Exercise instructions
Your answer must consist of exactly the lines below, starting with the line with "Where should I click to: Click" and going on through the line with "Task: Click pair number 74 cell", and nothing else.

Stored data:
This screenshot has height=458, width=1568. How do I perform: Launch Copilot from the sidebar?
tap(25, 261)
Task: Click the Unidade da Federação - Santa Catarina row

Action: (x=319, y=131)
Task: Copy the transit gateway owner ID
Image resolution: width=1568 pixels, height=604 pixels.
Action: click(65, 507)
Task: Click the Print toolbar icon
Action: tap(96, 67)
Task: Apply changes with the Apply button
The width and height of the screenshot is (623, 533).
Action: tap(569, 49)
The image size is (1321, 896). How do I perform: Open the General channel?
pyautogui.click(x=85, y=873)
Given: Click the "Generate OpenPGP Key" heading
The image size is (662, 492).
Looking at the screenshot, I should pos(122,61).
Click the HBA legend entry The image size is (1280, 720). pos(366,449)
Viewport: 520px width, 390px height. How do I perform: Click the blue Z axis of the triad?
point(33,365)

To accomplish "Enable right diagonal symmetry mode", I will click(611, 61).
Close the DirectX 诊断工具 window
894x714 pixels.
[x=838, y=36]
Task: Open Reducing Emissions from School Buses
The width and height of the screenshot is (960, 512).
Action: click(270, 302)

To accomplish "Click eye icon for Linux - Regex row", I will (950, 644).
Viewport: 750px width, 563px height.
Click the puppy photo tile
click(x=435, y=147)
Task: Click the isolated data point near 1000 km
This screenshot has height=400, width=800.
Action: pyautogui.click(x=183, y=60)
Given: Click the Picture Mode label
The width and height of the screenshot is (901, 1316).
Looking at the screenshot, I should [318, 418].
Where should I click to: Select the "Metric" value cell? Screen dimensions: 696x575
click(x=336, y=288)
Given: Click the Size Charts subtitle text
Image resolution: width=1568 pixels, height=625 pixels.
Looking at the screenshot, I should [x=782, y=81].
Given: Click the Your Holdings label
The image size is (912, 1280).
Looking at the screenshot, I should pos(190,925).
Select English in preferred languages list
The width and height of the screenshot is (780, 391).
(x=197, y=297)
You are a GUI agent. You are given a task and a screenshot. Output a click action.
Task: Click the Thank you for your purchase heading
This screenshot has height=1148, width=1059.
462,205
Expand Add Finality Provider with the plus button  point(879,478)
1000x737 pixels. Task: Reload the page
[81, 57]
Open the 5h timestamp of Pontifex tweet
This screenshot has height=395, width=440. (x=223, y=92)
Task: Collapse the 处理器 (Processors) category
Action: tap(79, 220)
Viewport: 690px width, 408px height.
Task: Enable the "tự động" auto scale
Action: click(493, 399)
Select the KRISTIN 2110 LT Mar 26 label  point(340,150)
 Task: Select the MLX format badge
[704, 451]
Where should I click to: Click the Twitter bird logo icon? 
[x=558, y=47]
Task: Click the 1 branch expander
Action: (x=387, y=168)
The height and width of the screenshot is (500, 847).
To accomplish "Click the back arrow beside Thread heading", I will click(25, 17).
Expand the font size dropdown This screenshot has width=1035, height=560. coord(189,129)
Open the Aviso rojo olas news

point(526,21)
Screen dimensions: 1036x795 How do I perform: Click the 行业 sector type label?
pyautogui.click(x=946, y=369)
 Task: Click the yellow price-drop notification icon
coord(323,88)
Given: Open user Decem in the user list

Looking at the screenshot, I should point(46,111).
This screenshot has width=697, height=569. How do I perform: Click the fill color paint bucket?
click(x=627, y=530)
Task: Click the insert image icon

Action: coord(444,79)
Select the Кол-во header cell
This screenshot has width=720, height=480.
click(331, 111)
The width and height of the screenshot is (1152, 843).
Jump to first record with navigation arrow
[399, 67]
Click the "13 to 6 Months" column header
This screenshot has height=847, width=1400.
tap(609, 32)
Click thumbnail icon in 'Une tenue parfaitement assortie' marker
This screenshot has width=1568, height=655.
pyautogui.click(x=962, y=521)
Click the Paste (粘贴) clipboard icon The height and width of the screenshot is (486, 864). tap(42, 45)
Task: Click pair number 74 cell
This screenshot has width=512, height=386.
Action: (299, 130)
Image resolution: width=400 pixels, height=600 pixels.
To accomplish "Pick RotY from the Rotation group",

Exercise solution
Where should I click to: Click the Twitter bird logo icon? 
[x=558, y=47]
Task: Click the 1 branch expander
Action: (x=387, y=168)
The height and width of the screenshot is (500, 847).
To accomplish "Click the back arrow beside Thread heading", I will click(25, 17).
Expand the font size dropdown This screenshot has width=1035, height=560. coord(189,129)
Open the Aviso rojo olas news

point(526,21)
Screen dimensions: 1036x795 How do I perform: Click the 行业 sector type label?
pyautogui.click(x=946, y=369)
 Task: Click the yellow price-drop notification icon
coord(323,88)
Given: Open user Decem in the user list

Looking at the screenshot, I should point(46,111).
This screenshot has width=697, height=569. How do I perform: Click the fill color paint bucket?
click(x=627, y=530)
Task: Click the insert image icon

Action: coord(444,79)
Select the Кол-во header cell
This screenshot has width=720, height=480.
click(331, 111)
The width and height of the screenshot is (1152, 843).
Jump to first record with navigation arrow
[399, 67]
Click the "13 to 6 Months" column header
This screenshot has height=847, width=1400.
tap(609, 32)
Click thumbnail icon in 'Une tenue parfaitement assortie' marker
This screenshot has width=1568, height=655.
pyautogui.click(x=962, y=521)
Click the Paste (粘贴) clipboard icon The height and width of the screenshot is (486, 864). tap(42, 45)
Task: Click pair number 74 cell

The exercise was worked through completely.